> [SOURCE EXTRACT]
== Segment start ==
The system generates alert messages to notify the
administrator when a predefined condition is met, such as when an activated
service goes from up to down. The system can send alerts as email or epage.
RTMT, which supports alert defining, setting, and viewing,
contains preconfigured and user-defined alerts. Although you can perform
configuration tasks for both types, you cannot delete preconfigured alerts
(whereas you can add and delete user-defined alerts). The Alert menu comprises
the following menu options:
Alert Central—This option comprises the history and current status
of every alert in the system.
Note
You can also access Alert Central by clicking the Alert Central
icon in the hierarchy tree in the system drawer.
Set Alert/Properties—This menu category allows you to set alerts
and alert properties.
Remove Alert—This menu category allows you to remove an alert.
Enable Alert—With this menu category, you can enable alerts.
Disable Alert—You can disable an alert with this category.
Suspend cluster/node Alerts—This menu category allows you to
temporarily suspend alerts on a particular server or on an entire cluster (if
applicable).
== Segment end ==
> [DATA EXCERPT]
== Segment start ==
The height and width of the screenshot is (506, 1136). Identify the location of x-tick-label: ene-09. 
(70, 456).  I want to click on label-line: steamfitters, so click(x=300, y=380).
== Segment end ==
> [ASSIGNMENT A] Can you transcribe verbatim everything in the RTMT alerts passage from "RTMT, which supports" down to "the system drawer."?
> [ASSIGNMENT B] Which menu options make up the Alert menu in the RTMT alerts passage? List every one.

> [SOLUTION A]
RTMT, which supports alert defining, setting, and viewing,
contains preconfigured and user-defined alerts. Although you can perform
configuration tasks for both types, you cannot delete preconfigured alerts
(whereas you can add and delete user-defined alerts). The Alert menu comprises
the following menu options:
Alert Central—This option comprises the history and current status
of every alert in the system.
Note
You can also access Alert Central by clicking the Alert Central
icon in the hierarchy tree in the system drawer.

> [SOLUTION B]
- Alert Central
- Set Alert/Properties
- Remove Alert
- Enable Alert
- Disable Alert
- Suspend cluster/node Alerts